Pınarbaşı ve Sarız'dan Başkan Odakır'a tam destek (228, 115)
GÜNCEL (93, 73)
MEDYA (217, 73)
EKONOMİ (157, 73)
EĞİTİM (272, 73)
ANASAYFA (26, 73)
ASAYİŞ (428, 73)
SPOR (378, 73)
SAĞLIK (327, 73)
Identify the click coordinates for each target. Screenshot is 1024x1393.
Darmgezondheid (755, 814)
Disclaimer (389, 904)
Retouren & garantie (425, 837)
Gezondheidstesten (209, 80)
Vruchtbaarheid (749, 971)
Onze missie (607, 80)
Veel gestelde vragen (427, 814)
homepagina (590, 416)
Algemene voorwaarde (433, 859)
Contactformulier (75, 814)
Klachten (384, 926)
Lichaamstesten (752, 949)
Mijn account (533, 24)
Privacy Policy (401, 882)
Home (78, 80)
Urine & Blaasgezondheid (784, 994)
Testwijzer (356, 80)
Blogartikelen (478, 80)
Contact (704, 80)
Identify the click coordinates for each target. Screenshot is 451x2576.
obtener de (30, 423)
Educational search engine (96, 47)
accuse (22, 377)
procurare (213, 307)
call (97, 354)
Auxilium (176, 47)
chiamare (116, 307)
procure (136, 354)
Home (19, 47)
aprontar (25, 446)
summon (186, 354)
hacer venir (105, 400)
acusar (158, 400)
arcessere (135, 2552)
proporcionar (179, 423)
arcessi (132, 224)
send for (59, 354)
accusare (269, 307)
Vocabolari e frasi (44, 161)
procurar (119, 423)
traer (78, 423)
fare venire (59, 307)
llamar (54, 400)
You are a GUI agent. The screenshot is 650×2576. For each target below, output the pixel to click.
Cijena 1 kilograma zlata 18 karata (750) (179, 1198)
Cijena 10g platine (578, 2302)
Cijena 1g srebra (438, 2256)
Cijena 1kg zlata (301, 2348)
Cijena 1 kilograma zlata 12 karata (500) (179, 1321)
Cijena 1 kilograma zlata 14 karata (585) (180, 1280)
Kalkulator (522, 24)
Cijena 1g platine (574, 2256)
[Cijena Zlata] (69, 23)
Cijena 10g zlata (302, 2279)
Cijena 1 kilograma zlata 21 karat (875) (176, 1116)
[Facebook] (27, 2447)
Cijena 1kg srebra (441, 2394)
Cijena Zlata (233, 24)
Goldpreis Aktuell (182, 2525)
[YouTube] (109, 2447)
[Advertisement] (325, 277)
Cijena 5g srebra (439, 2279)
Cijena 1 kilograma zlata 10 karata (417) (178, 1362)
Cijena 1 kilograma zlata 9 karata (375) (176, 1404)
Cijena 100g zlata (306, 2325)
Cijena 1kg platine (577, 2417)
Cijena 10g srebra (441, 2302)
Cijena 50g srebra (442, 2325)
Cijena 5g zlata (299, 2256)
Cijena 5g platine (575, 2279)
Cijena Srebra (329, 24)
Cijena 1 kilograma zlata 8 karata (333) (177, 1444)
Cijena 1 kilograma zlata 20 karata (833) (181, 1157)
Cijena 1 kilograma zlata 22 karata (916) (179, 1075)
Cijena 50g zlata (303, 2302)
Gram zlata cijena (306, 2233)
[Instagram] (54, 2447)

Short exercise: Rewrite the lines of the records as a JSON list of strings, one string per line with blank lines omitted, starting with the line that contains "Algemene voorwaarde (433, 859)" and going on through the last line of the records.

Solution to this exercise:
[
  "Algemene voorwaarde (433, 859)",
  "Contactformulier (75, 814)",
  "Klachten (384, 926)",
  "Lichaamstesten (752, 949)",
  "Mijn account (533, 24)",
  "Privacy Policy (401, 882)",
  "Home (78, 80)",
  "Urine & Blaasgezondheid (784, 994)",
  "Testwijzer (356, 80)",
  "Blogartikelen (478, 80)",
  "Contact (704, 80)",
  "Identify the click coordinates for each target. Screenshot is 451x2576.",
  "obtener de (30, 423)",
  "Educational search engine (96, 47)",
  "accuse (22, 377)",
  "procurare (213, 307)",
  "call (97, 354)",
  "Auxilium (176, 47)",
  "chiamare (116, 307)",
  "procure (136, 354)",
  "Home (19, 47)",
  "aprontar (25, 446)",
  "summon (186, 354)",
  "hacer venir (105, 400)",
  "acusar (158, 400)",
  "arcessere (135, 2552)",
  "proporcionar (179, 423)",
  "arcessi (132, 224)",
  "send for (59, 354)",
  "accusare (269, 307)",
  "Vocabolari e frasi (44, 161)",
  "procurar (119, 423)",
  "traer (78, 423)",
  "fare venire (59, 307)",
  "llamar (54, 400)",
  "You are a GUI agent. The screenshot is 650×2576. For each target below, output the pixel to click.",
  "Cijena 1 kilograma zlata 18 karata (750) (179, 1198)",
  "Cijena 10g platine (578, 2302)",
  "Cijena 1g srebra (438, 2256)",
  "Cijena 1kg zlata (301, 2348)",
  "Cijena 1 kilograma zlata 12 karata (500) (179, 1321)",
  "Cijena 1 kilograma zlata 14 karata (585) (180, 1280)",
  "Kalkulator (522, 24)",
  "Cijena 1g platine (574, 2256)",
  "[Cijena Zlata] (69, 23)",
  "Cijena 10g zlata (302, 2279)",
  "Cijena 1 kilograma zlata 21 karat (875) (176, 1116)",
  "[Facebook] (27, 2447)",
  "Cijena 1kg srebra (441, 2394)",
  "Cijena Zlata (233, 24)",
  "Goldpreis Aktuell (182, 2525)",
  "[YouTube] (109, 2447)",
  "[Advertisement] (325, 277)",
  "Cijena 5g srebra (439, 2279)",
  "Cijena 1 kilograma zlata 10 karata (417) (178, 1362)",
  "Cijena 1 kilograma zlata 9 karata (375) (176, 1404)",
  "Cijena 100g zlata (306, 2325)",
  "Cijena 1kg platine (577, 2417)",
  "Cijena 10g srebra (441, 2302)",
  "Cijena 50g srebra (442, 2325)",
  "Cijena 5g zlata (299, 2256)",
  "Cijena 5g platine (575, 2279)",
  "Cijena Srebra (329, 24)",
  "Cijena 1 kilograma zlata 8 karata (333) (177, 1444)",
  "Cijena 1 kilograma zlata 20 karata (833) (181, 1157)",
  "Cijena 1 kilograma zlata 22 karata (916) (179, 1075)",
  "Cijena 50g zlata (303, 2302)",
  "Gram zlata cijena (306, 2233)",
  "[Instagram] (54, 2447)"
]